**HOW TO COMPLETE THIS TASK:**
All lines holding the word "Expand" are to be copied from the records beneath.

[Records drawn from a dataset]
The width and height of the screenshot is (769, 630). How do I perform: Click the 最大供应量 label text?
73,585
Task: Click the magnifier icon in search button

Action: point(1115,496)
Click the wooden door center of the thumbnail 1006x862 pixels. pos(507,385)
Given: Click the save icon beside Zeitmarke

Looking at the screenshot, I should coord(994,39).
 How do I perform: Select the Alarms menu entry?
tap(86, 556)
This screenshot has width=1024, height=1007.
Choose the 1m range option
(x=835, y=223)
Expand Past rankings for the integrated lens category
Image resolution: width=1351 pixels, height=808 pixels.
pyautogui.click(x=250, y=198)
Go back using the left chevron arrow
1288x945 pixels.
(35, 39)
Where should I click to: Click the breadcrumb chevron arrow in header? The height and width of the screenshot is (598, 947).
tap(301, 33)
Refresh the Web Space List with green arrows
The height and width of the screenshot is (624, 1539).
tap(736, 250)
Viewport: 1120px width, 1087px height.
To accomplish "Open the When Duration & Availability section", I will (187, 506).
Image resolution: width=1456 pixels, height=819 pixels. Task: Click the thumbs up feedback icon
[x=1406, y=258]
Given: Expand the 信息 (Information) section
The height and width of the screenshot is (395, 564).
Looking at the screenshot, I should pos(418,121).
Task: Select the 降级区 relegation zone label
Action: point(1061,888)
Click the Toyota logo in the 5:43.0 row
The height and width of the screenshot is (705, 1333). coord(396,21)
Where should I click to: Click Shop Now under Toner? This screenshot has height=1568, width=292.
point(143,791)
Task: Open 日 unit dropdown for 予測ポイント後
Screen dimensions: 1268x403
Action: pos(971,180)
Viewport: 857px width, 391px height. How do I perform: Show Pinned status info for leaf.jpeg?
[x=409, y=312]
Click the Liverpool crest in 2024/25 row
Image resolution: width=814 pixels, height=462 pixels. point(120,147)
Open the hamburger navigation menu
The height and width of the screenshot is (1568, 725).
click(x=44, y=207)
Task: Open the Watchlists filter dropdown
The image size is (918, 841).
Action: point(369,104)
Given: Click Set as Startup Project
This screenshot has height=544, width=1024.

**COMPLETED TASK:**
Expand Past rankings for the integrated lens category
Given: Expand the 信息 (Information) section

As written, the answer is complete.